Do good grades = performing at grade level?

Determining a child’s academic progress is complicated. There are many different measures used to help determine how a student is doing academically — teacher observations, in-class assignments, quizzes and tests, report cards, benchmark exams, and standardized tests, to name a few. But when these different measuring sticks provide conflicting answers, parents may not know whether there child is truly “at grade level” or not.

Nearly eight in 10 U.S. parents (79 percent) say their child is receiving mostly B grades or better on their report cards, and almost nine in 10 believe their child is performing at or above grade level in reading (88 percent) and math (89 percent), according to a Gallup-Learning Heroes study of nearly 2,000 K-12 public school parents conducted in fall 2023.

And among parents who say their child is below grade level, more than a third (36 percent) note that they see mostly B’s or better on their child’s report card. “…[T]raditionally good grades (such as a B or better) don’t always indicate that a child is performing at grade level.”

“If a parent were to use traditionally good grades as an isolated measure of grade-level performance, some might not realize their child is not at grade level,” continues the Gallup-Learning Heroes study.

Enter, for example, performance on other academic measures such as standardized assessments.

Less than half of Minnesota K-12 students are meeting grade-level benchmarks in math or reading, as measured by the state’s standardized test called the Minnesota Comprehensive Assessment (MCA). Less than a third (32 percent) of Minnesota 4th graders scored at or above the “proficient” level on the most recent reading National Assessment of Educational Progress (NAEP). Forty-one percent of Minnesota 4th graders scored at or above the “proficient” level on the math NAEP. Among 8th graders, less than a third (32 percent) met or exceeded the proficient level in math, and less than a third (30 percent) in reading. Nationally, the results are similar. (Note: NAEP “proficient” means the student demonstrates “solid academic performance and competency”; it does not represent grade-level proficiency as determined by other assessment standards like state assessments.)

ACT scores have declined for the sixth consecutive year. Graduation rates remain steady in the low 80 percent range despite high school student proficiency in math and reading declining.

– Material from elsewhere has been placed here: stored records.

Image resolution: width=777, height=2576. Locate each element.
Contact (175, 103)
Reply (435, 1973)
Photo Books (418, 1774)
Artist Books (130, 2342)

Test scores are not the only indicator of success, but they are objective, standardized measures of grade-level achievement on academic or proficiency standards, notes the Gallup-Learning Heroes study. “Such tests are administered and scored in a consistent way and ask students to answer questions from a common question bank so that it’s possible to compare performance across students, classrooms, schools or districts and to estimate students’ knowledge and skills at a single point in time.”

This complexity — that “grades are not always a good match to other academic measures” — may be preventing parents from first knowing their child is behind to then discussing their concerns with their child’s teacher and trying to understand the disconnect, to determining next steps to support their child’s learning.

During the Gallup-Learning Heroes study, parents were presented a hypothetical scenario where their child receives a B in math but on both a district-wide math benchmark test and on a year-end math test scores below grade level. Over half of respondents stated they would be very or extremely (56 percent) concerned if this were true, with black parents the most likely to say they would be concerned (72 percent).

“Grades don’t necessarily reflect grade-level mastery,” says Bibb Hubbard, founder of Learning Heroes. “You can also have your fourth grader getting an A or B in reading and that’s because they are reading at a second-grade level and they are getting B’s on their quizzes at a second-grade level.”

As the DFL-controlled Minnesota legislature prioritizes provisions aimed at masking the problems in Minnesota schools, teachers and parents should be intentional about forging a partnership to ensure the full picture of a child’s academic achievement is known, presented, and understood.